Hierarchical Planning for Long-Horizon Manipulation Using Geometric and Symbolic Scene Graphs
The paper introduces a novel approach to hierarchical planning for long-horizon manipulation tasks by leveraging both geometric and symbolic scene graphs. The authors aim to address the challenges faced by robots when tasked with long-term autonomy in everyday environments, particularly focusing on the complexity posed by the high-dimensional search space of continuous robot actions. Traditional task-and-motion planning (TAMP) approaches often rely on predefined symbolic rules and known dynamic models, making them less adaptable to dynamic sensory input and more resource-intensive due to costly search procedures. The introduction of hierarchical planning using neuro-symbolic frameworks provides a promising alternative.
Key Components
At the heart of the proposed method is a visually grounded hierarchical planning algorithm that directly works with visual observations to achieve both high-level task planning and low-level motion generation. This is achieved through the use of structured, object-centric scene graph representations, comprising two levels:
- Geometric Scene Graphs: These graphs depict the 6-DoF poses of entities in the environment and their spatial relations. They are derived from RGB input using a 6-DoF pose estimation model and serve as the foundational geometric abstraction for manipulation tasks.
- Symbolic Scene Graphs: Representing abstract semantic relations among entities, symbolic scene graphs structure the manipulation scene in terms of more abstract, logic-based inter-object relationships. They are derived from geometric scene graphs using a symbol mapping function.
The planning process operates on graph representations using Graph Neural Networks (GNNs) to handle both levels of abstraction efficiently, facilitating the prediction of high-level task plans and low-level motion execution based on grounded geometries.
Numerical Results and Evaluation
Experiments conducted in the paper demonstrate the potential of the hierarchical planning model, particularly in successfully scaling to long-horizon tasks while maintaining performance and efficiency. The algorithm achieves over a 70% success rate and nearly a 90% completion rate for subgoals using a real robot setup. Additionally, the computational time required by this framework is significantly lower—four orders of magnitude faster—compared to standard search-based task-and-motion planners, highlighting the advantage of leveraging learned models for efficient inference.
Implications and Future Work
The hierarchical planning approach using geometric and symbolic scene graphs presents several important implications for AI and robotics:
- Improved Efficiency: The method showcases improved computational efficiency and ability to generalize to novel task goals, potentially transforming how long-horizon tasks are approached in dynamic and unstructured environments.

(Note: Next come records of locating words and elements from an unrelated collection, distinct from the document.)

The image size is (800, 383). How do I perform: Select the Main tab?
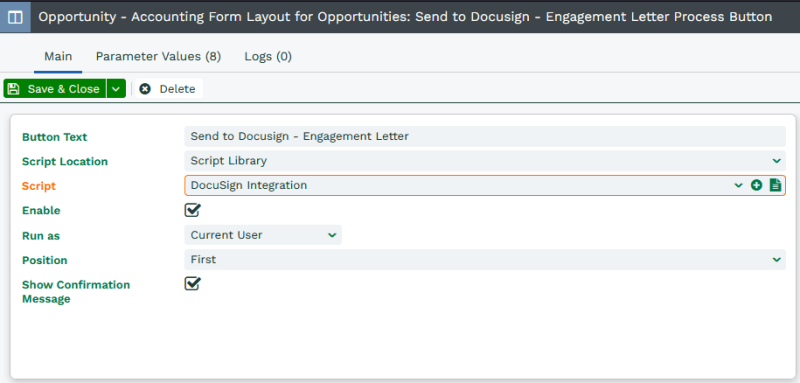pos(58,56)
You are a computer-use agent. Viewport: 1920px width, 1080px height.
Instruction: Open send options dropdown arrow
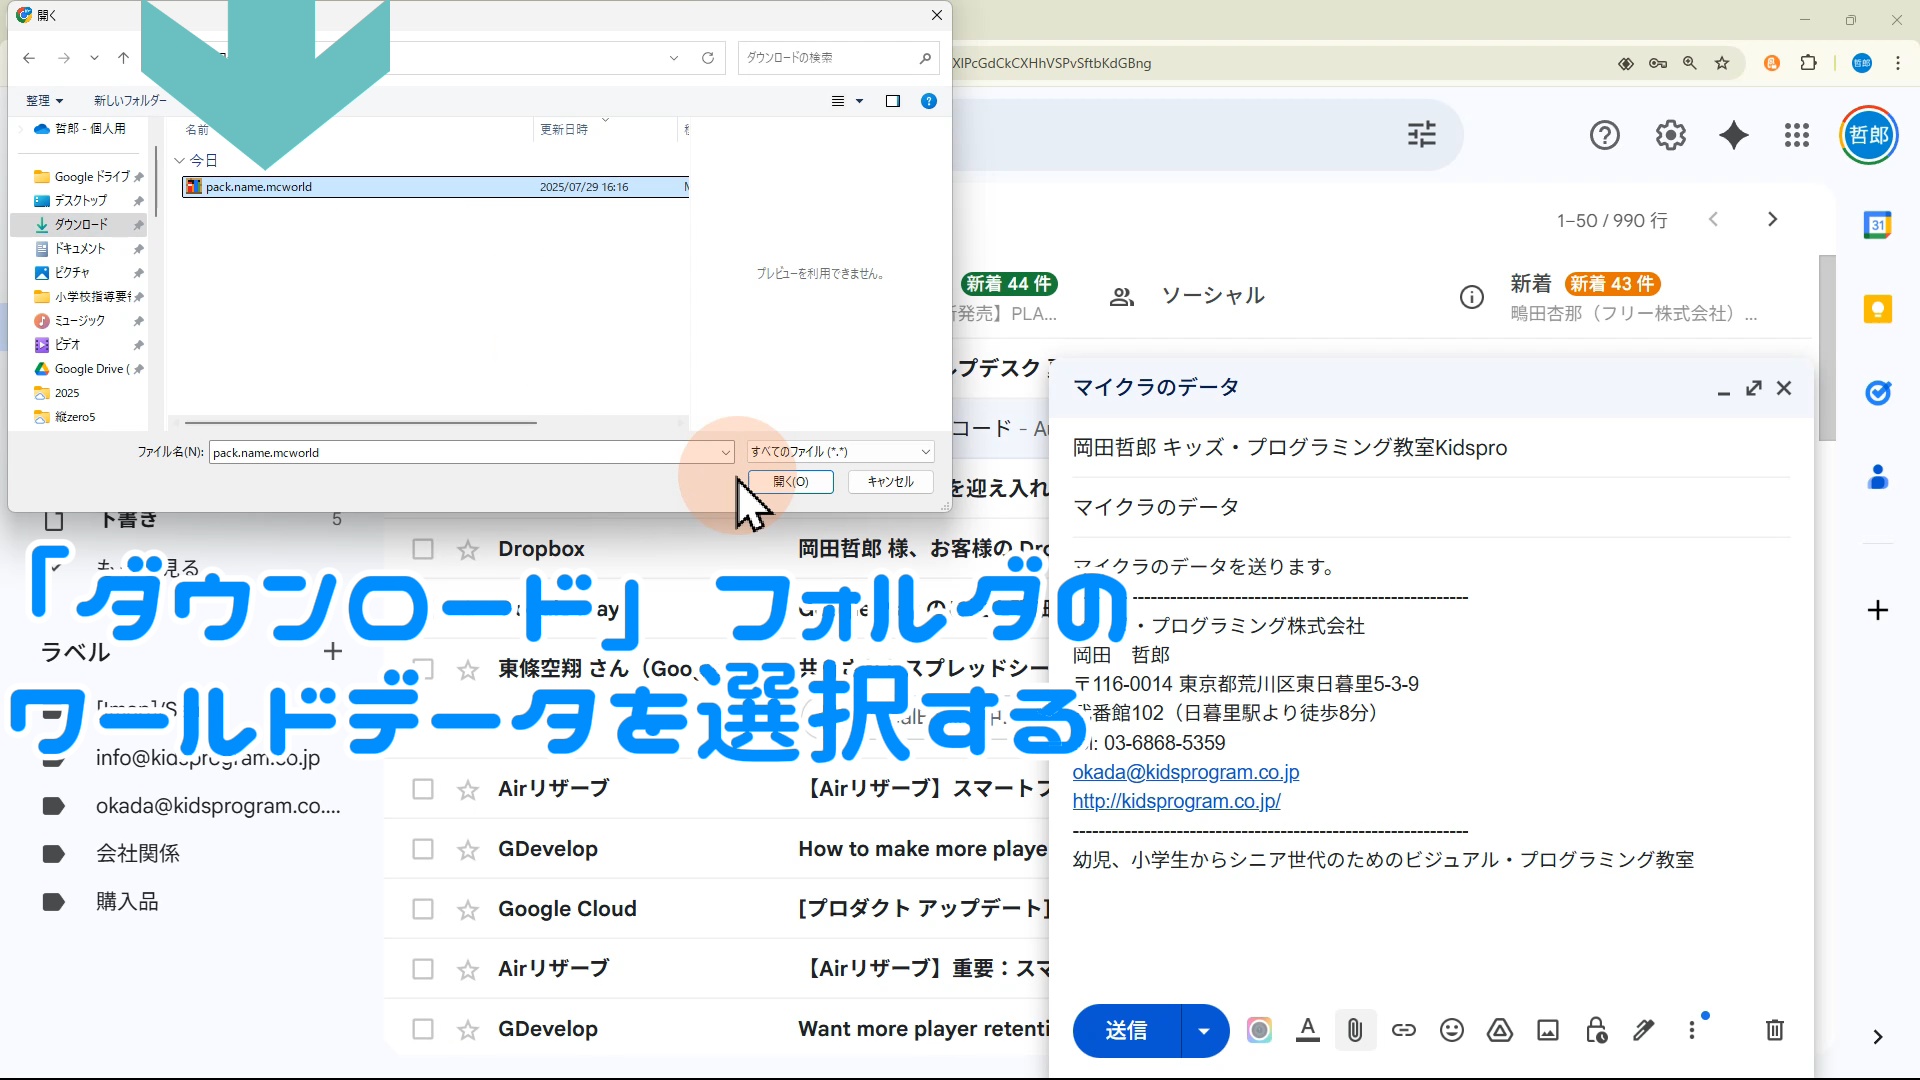click(x=1204, y=1031)
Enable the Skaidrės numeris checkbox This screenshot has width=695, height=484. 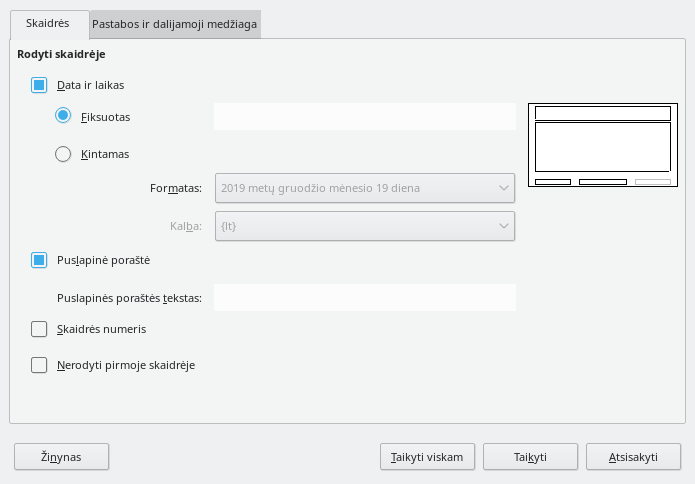coord(40,328)
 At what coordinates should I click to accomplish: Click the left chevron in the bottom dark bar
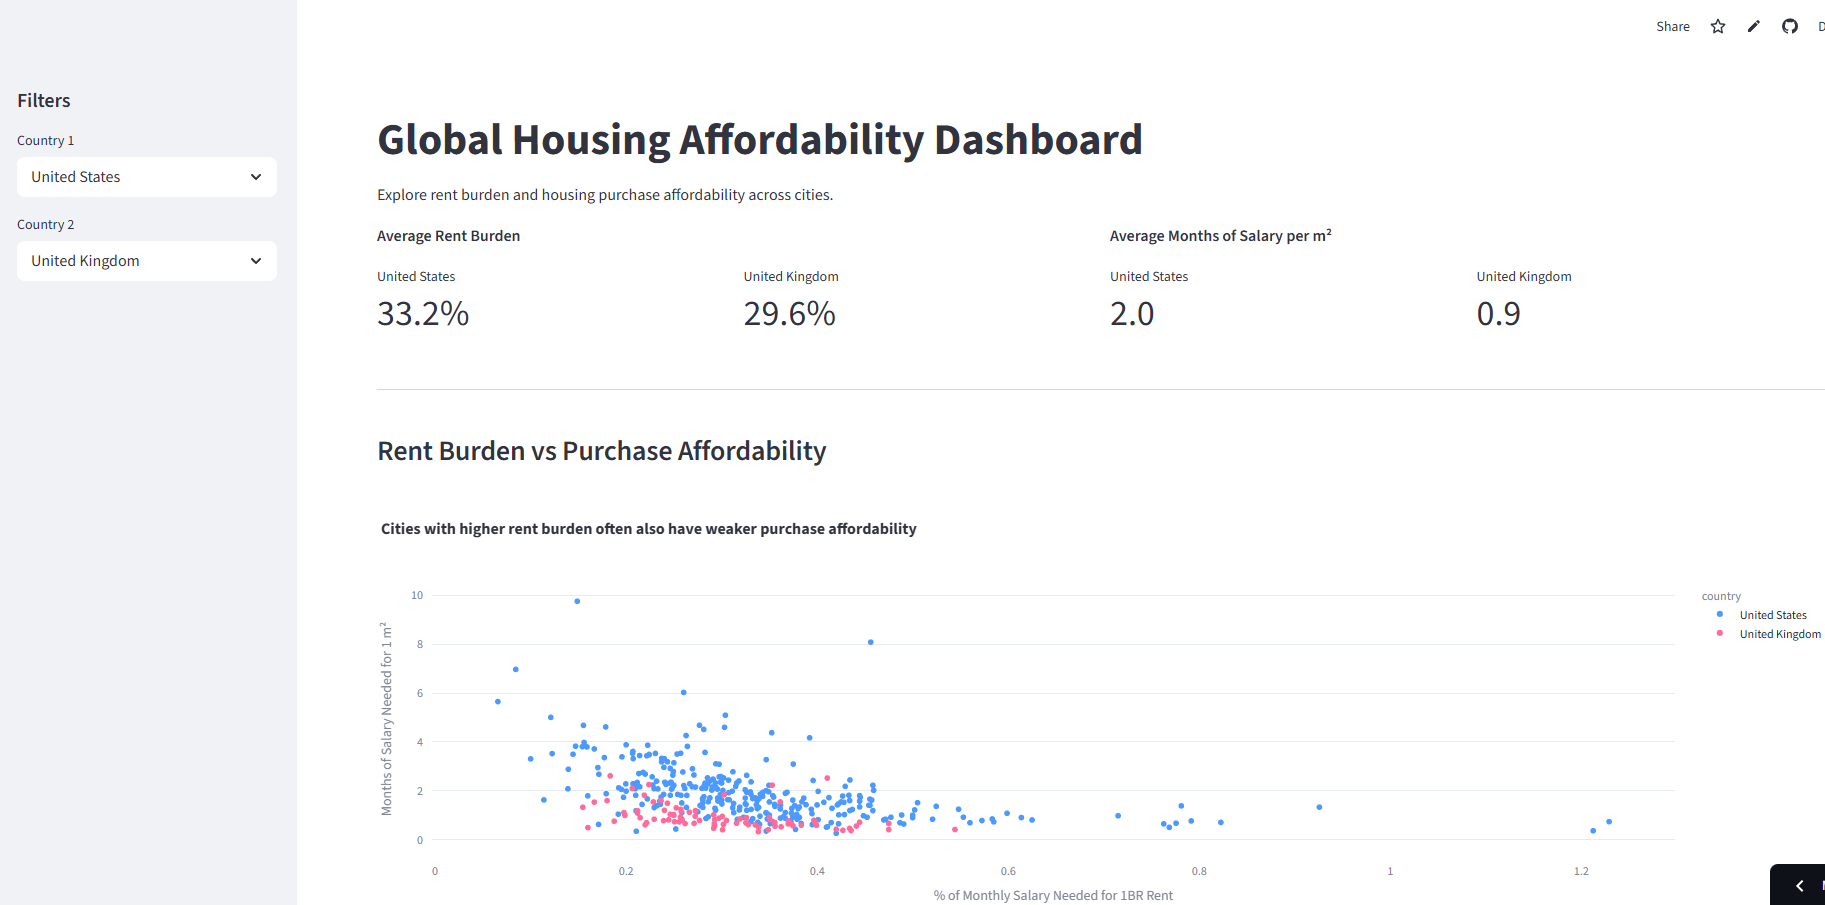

- Integration of Learning and Planning: The approach bridges the gap between neural network-based learning and symbolic reasoning, paving the path for more advanced neuro-symbolic methods in robotic planning.
- Robustness and Adaptability: By using scene graph structures, the method demonstrates robustness to unseen tasks and adaptability, which is critical for autonomy in increasingly complex environments.
Future research could explore learning the symbol mapping function automatically, enhancing the framework’s flexibility and its ability to generalize to diverse environments. Additionally, extending the representation to include articulated and deformable objects could further broaden its applicability in real-world scenarios.
Overall, the paper contributes a substantial step forward in the development of manipulation planning algorithms, leveraging the potential of hierarchical structures and neuro-symbolic integration to address the demands of long-horizon tasks in robotics.